Excerpts from a dataset
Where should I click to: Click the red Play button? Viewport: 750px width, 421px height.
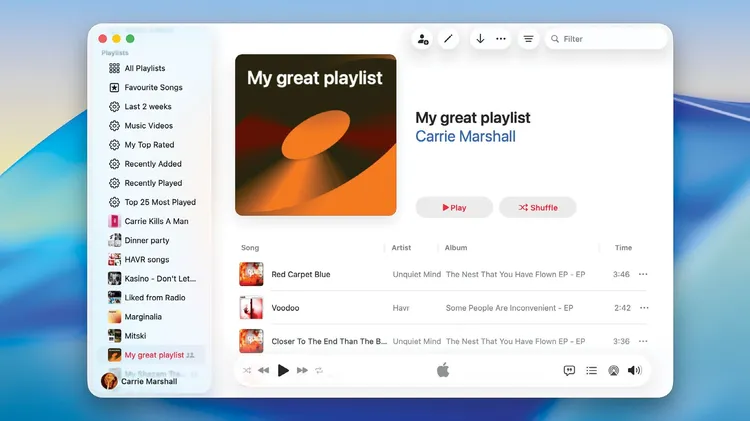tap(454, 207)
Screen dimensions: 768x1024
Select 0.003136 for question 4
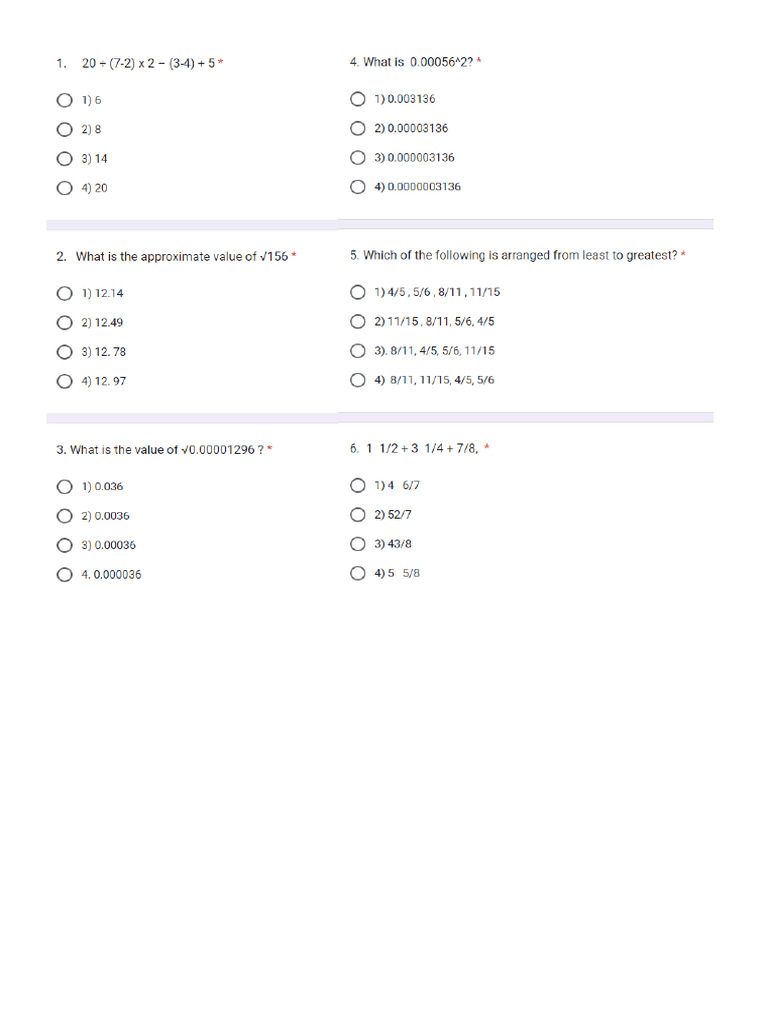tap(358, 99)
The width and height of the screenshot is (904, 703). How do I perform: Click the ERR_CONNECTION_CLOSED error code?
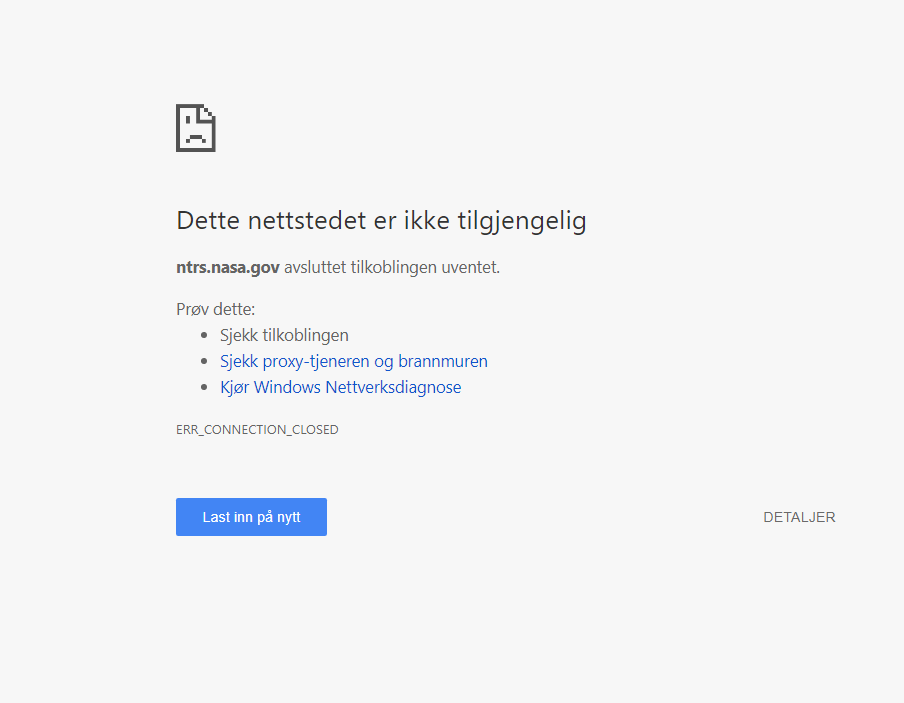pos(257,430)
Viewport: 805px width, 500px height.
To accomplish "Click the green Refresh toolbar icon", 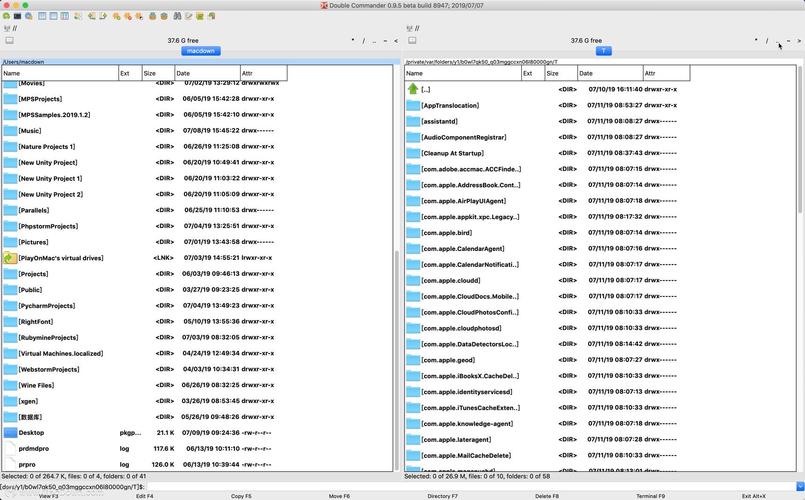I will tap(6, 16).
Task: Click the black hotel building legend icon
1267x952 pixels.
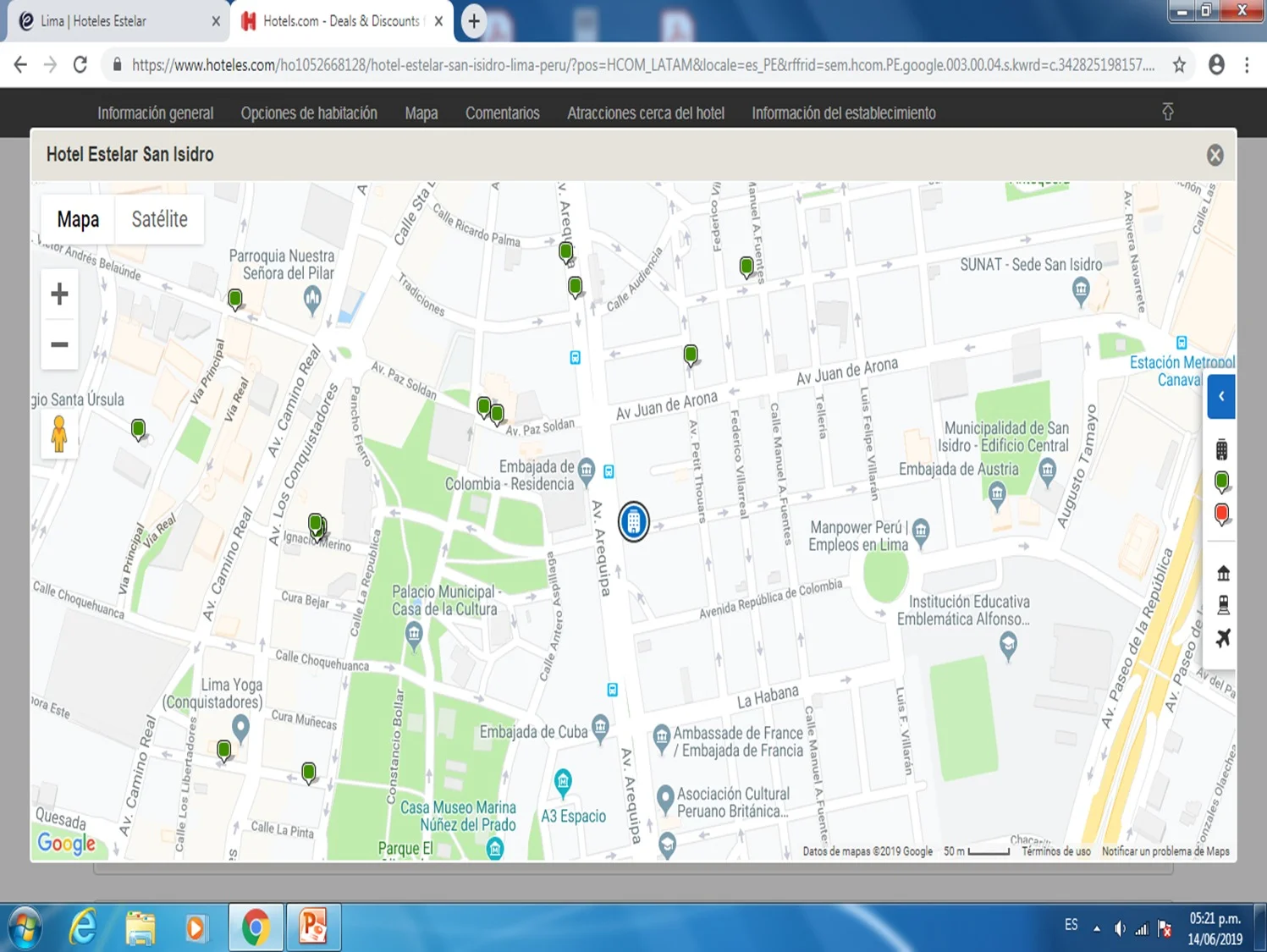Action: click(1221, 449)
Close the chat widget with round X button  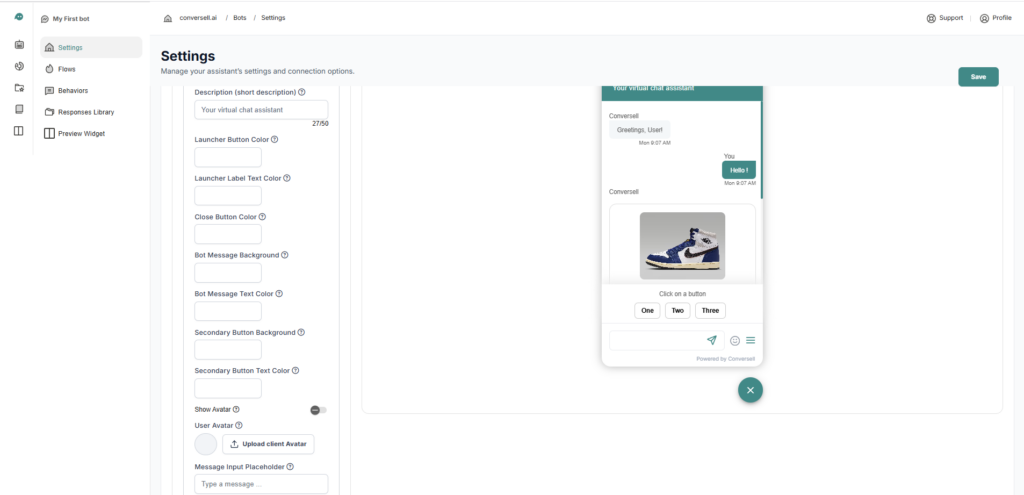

Your assignment
With pictures removed, write out exactly each line of the entries from the first through the line that holds "Viewport: 805px width, 500px height.".

Reply
Where should I click to: Click the red Play button? Viewport: 750px width, 421px height.
tap(454, 207)
Screen dimensions: 768x1024
Select 0.003136 for question 4
tap(358, 99)
The width and height of the screenshot is (904, 703). How do I perform: Click the ERR_CONNECTION_CLOSED error code?
pos(257,430)
Viewport: 805px width, 500px height.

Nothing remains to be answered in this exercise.